____ DOCUMENT PASSAGE

Re: [SVGT 1.2] Question on sizing of the outermost <svg>

Boris,
This is the official response from the SVG Working Group. We have
modified the specification to address your comments. In particular:

* The reference has been changed to chapter 10 of the CSS spec
* The spec has been clarified to make sure that it is clear that
specified CSS properties for width and height take precedence over
'width' and 'height' attributes on the root 'svg' element
* The spec has been clarified to say that CSS properties for width and
height also apply to inline embedded SVG content within a parent
document which is styled by CSS.

Please reply to this mail within two weeks if these changes do not
address your concerns.

Thanks

SVG WG

At 01:15 PM 5/9/2005, Boris Zbarsky wrote:

>I have a question about the sizing of outermost <svg> elements.
>
>In section 7.2 [1], the specification says:
>
>   The width attribute on the 'svg' element establishes the viewport's
>   width, unless the following conditions are met:
>
>     * the SVG content is a separately stored resource that is embedded
>       by reference (such as the 'object' element in [XHTML]), or the
>       SVG content is embedded inline within a containing document;
>     * and the referencing element or containing document is styled
>       using CSS [CSS2] or XSL [XSL];
>     * and there are CSS-compatible positioning properties [ CSS2-POSN]
>       specified on the referencing element (e.g., the 'object'
element)
>       or on the containing document's 'svg' element that are
sufficient
>       to establish the width of the viewport.

________

## TASK SET
• 1. Translate this sentence from the SVG Working Group email into Spanish: "Please reply to this mail within two weeks if these changes do not address your concerns."
• 2. Answer these questions using the SVG Working Group email:
(a) Which chapter of the CSS spec does the reference now point to?
(b) Which section of the specification contains the passage Boris Zbarsky quotes?
(c) What time and date are given for Boris Zbarsky's message?
• 3. Write a continuation of the SVG Working Group email, starting right after its last sentence.
The items come from a separate source unrelated to the SVG Working Group email.

____ SUPPLIED DATA

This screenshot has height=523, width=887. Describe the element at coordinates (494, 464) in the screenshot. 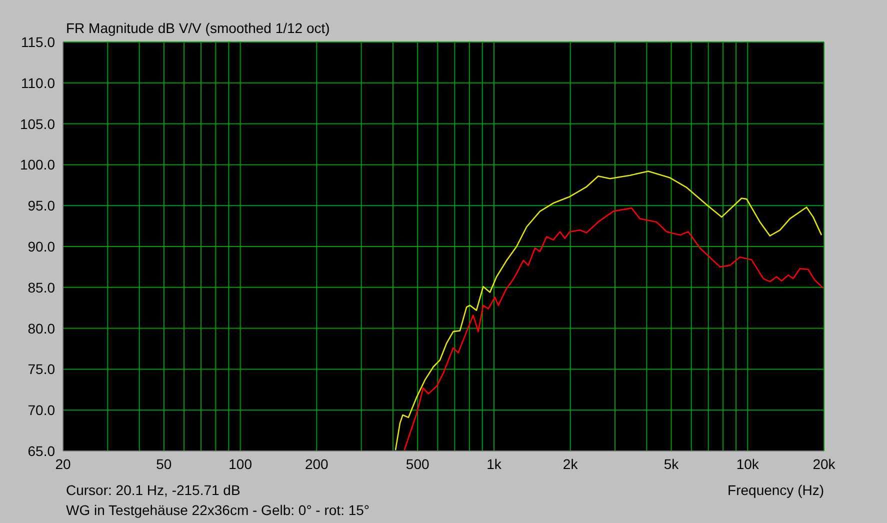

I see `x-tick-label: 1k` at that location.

________
____ SUPPLIED DATA

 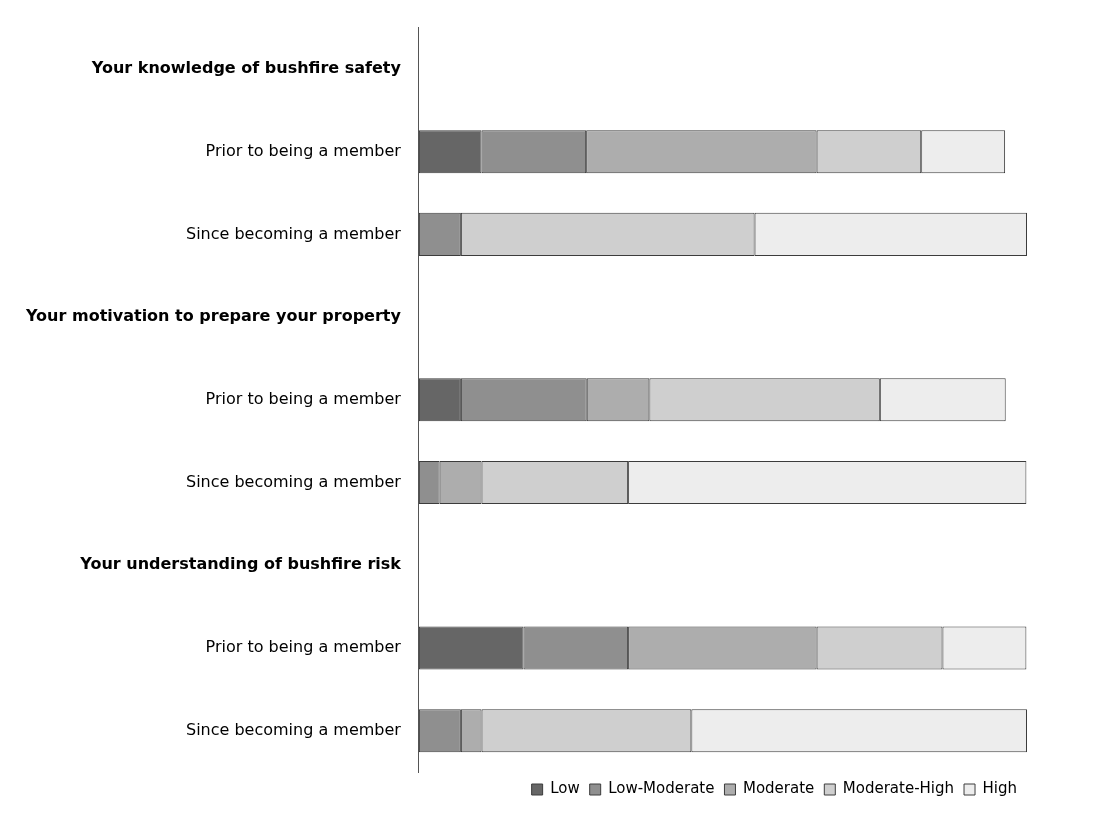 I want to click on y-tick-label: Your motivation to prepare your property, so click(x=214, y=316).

________

## RESULTS BY TASK
• 1. Por favor, responda a este correo en un plazo de dos semanas si estos cambios no resuelven sus inquietudes.

• 2.
(a) Chapter 10
(b) Section 7.2
(c) 01:15 PM on 5/9/2005

• 3.
>
>Here "[CSS2-POSN]" is a link to the Visual Formatting Model chapter 
>(chapter 9) of CSS2.  Unfortunately, the "width" property in CSS2 is in

>the "Visual formatting model details" chapter (chapter 10).

Boris,
Thanks for pointing this out. This incorrect reference has been in the
SVG 
spec forever. The guy who edited the SVG 1.0 spec screwed up. (Guess who

that was.) I believe the correct reference should be to chapter 10, as
you 
say: http://www.w3.org/TR/REC-CSS2/visudet.html.

>This leaves me unsure as to whether an outermost <svg:svg> element in
an 
>XHTML document styled with "width: 100px" and having width="50px" as an

>attribute should be 100px wide or 50px wide.  I'm assuming the intent
is 
>that it should be the former, right?  It may be worth adjusting the
text 
>to make that clearer.

Yes, the former.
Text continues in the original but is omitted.